We interviewed Iranian President Abolhassan Bani-Sadr, an economist turned president who was totally out of his element. The war had even further radicalized politics in Iran, and Bani-Sadr had become a virtual prisoner in his own presidential palace. The Imam Khomeini had thrown in his lot with the Islamic radicals. The Western-educated revolutionaries such as Bani-Sadr and Ghotbzadeh had been thrust to the side.

In a Kafkaesque interview, Bani-Sadr talked frankly of the mounting wave of torture and repression under what in theory was his own government. He condemned the road the revolution seemed to be taking. Shortly afterward he fled for his life to become an exile in Paris.

Ghotbzadeh chose a different fate. A few months before our visit he had been thrown in prison, charged with conspiring against the regime. It was only Khomeini’s personal intervention that saved him.

Ghotbzadeh was released, and ordered by the imam to go home, stay there and stop his plotting.

Our last evening in Tehran in December 1980, Wallace and I went over to Ghotbzadeh’s spacious residence. He greeted us with a wan smile. He was blunt in his criticism of Khomeini and the way in which the revolution had been perverted from the goals that Western-educated Iranians had hoped it would take. “The imam,” said Ghotbzadeh, “had promised us before the shah fell that, once the revolution had won, he would go back to the holy city of Qom and give us occasional spiritual guidance. But the real job of government would be left to us. But he misled us. Once he tasted power, he liked it. We were betrayed.”
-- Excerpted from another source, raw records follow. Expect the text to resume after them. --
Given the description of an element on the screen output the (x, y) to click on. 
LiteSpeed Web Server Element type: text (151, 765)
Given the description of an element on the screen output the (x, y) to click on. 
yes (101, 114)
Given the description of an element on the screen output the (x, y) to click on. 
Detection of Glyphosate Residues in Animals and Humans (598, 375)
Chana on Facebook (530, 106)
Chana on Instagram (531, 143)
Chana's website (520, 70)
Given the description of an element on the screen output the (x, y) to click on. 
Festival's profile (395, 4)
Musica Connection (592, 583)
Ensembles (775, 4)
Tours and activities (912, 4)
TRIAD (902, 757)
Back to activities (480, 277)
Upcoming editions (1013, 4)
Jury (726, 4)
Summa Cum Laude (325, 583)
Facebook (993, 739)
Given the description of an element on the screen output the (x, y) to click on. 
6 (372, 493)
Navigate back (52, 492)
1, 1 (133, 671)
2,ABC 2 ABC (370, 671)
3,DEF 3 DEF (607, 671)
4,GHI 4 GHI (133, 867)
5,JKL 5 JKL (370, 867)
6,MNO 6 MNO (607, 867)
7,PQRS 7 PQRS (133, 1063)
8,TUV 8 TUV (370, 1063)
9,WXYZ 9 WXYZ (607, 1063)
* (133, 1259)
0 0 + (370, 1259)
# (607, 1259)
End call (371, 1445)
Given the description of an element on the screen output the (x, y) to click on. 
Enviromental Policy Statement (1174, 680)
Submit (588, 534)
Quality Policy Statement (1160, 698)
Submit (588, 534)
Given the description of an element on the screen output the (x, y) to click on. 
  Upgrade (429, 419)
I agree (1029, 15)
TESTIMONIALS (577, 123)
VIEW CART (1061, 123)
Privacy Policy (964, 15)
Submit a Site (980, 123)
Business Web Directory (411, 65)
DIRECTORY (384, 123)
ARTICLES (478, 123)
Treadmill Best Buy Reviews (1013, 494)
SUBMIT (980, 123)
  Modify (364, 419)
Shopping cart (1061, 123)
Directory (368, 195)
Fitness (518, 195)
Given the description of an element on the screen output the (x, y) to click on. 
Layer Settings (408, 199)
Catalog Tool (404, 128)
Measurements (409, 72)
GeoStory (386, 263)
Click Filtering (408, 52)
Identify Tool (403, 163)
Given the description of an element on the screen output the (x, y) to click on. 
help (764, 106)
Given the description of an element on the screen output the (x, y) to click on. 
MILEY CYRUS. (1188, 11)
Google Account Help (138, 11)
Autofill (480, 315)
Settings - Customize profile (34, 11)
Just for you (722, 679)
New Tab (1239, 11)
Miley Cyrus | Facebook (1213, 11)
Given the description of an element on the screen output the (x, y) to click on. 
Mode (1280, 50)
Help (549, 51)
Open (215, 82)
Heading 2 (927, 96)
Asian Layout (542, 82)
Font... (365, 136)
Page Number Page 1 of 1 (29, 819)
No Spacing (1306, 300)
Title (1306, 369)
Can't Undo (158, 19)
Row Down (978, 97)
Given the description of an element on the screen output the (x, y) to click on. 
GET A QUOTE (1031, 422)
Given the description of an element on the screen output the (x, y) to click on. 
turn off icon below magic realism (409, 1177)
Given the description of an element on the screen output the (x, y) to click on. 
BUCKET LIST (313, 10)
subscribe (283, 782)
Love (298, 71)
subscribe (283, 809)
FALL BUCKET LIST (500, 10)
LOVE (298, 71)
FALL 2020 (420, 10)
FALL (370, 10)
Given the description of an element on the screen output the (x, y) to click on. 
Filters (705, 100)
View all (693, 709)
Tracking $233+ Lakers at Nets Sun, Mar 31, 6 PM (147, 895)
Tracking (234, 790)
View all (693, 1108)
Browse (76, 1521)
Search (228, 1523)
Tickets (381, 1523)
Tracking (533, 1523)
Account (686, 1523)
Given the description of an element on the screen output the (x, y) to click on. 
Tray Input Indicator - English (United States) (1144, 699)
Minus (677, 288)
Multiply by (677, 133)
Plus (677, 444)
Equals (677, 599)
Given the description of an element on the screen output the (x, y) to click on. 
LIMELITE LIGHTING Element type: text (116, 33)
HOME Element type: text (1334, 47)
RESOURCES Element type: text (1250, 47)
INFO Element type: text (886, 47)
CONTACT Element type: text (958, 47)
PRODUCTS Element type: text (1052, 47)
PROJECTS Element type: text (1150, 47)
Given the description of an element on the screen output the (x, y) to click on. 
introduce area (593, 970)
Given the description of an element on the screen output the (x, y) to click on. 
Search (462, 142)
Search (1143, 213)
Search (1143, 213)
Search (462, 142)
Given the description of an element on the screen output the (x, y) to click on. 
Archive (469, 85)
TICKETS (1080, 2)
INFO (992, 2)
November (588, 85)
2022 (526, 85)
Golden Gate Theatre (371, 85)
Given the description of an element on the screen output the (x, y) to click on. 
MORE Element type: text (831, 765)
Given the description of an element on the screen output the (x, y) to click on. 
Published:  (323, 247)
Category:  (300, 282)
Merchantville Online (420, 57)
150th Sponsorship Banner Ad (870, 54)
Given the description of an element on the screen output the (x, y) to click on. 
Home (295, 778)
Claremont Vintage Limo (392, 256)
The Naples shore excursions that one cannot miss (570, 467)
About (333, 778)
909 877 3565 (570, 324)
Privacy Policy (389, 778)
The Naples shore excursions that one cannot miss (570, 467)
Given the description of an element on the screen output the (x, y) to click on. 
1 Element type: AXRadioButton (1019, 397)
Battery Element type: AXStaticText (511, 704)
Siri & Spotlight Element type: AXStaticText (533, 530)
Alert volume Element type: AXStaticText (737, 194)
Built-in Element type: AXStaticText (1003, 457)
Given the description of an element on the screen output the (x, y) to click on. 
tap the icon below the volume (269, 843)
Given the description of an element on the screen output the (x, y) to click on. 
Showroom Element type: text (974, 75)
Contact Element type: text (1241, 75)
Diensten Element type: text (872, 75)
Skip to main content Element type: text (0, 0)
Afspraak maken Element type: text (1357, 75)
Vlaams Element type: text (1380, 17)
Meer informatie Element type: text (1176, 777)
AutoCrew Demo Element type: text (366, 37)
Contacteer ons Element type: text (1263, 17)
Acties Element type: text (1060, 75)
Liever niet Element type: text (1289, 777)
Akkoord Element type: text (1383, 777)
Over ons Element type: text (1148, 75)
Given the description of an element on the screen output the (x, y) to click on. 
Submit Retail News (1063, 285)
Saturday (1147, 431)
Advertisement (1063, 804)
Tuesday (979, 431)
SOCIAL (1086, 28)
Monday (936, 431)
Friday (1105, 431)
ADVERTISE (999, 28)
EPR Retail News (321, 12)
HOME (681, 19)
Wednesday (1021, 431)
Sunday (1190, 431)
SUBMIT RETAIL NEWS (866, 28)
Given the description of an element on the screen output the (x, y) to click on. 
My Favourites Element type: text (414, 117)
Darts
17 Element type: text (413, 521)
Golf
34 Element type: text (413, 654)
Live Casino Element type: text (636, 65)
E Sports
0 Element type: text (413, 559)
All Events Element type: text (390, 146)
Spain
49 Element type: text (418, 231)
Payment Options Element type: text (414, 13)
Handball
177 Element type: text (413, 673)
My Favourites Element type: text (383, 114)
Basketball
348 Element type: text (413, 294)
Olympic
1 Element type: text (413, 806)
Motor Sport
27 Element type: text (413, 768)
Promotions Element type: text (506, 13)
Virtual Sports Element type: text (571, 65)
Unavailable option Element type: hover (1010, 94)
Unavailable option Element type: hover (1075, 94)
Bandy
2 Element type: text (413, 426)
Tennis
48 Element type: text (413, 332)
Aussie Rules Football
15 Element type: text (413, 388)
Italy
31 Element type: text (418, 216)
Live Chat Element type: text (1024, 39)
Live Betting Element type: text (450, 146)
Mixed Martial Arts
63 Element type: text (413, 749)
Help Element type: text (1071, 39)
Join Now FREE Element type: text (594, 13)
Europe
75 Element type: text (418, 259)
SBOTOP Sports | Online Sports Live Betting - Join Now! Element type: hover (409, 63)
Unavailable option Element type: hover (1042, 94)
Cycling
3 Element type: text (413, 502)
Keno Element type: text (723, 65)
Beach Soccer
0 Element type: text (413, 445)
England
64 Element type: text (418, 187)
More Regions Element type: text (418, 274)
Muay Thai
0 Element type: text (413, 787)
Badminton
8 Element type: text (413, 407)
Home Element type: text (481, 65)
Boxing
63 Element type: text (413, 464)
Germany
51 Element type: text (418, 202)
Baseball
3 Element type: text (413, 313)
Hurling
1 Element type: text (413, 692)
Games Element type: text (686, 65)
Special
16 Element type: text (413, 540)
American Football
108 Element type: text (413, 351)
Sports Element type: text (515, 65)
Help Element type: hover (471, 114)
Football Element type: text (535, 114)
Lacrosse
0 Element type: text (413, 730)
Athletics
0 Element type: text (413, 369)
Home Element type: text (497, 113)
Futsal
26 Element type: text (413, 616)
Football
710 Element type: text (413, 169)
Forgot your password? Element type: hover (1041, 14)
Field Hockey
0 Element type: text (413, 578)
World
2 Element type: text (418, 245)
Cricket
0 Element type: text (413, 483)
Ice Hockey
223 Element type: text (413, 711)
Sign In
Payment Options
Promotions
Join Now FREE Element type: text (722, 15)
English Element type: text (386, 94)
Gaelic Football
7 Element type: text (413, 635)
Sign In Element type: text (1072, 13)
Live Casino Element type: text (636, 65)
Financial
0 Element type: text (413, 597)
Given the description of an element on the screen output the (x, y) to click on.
It was obvious Ghotbzadeh was ignoring Khomeini’s stern warning to stop conspiring. Several people were there, some of them mullahs, others with the bearing of military officers. They talked softly in small groups. Occasionally one came over to speak in Farsi with Ghotbzadeh. Yet Ghotbzadeh was still optimistic about the future, he said as we left. It was after midnight. The others remained.

Ghotbzadeh was rearrested a few months later and charged with attempting to overthrow the Islamic government in order to establish a secular republic. Though at his trial he denied the accusation, he was also charged with planning to assassinate the Imam Khomeini, the man he helped bring to power.

On Sept. 21, 1982, at Tehran’s infamous Evin Prison, Ghotbzadeh was placed before a wall and executed, shot through the neck.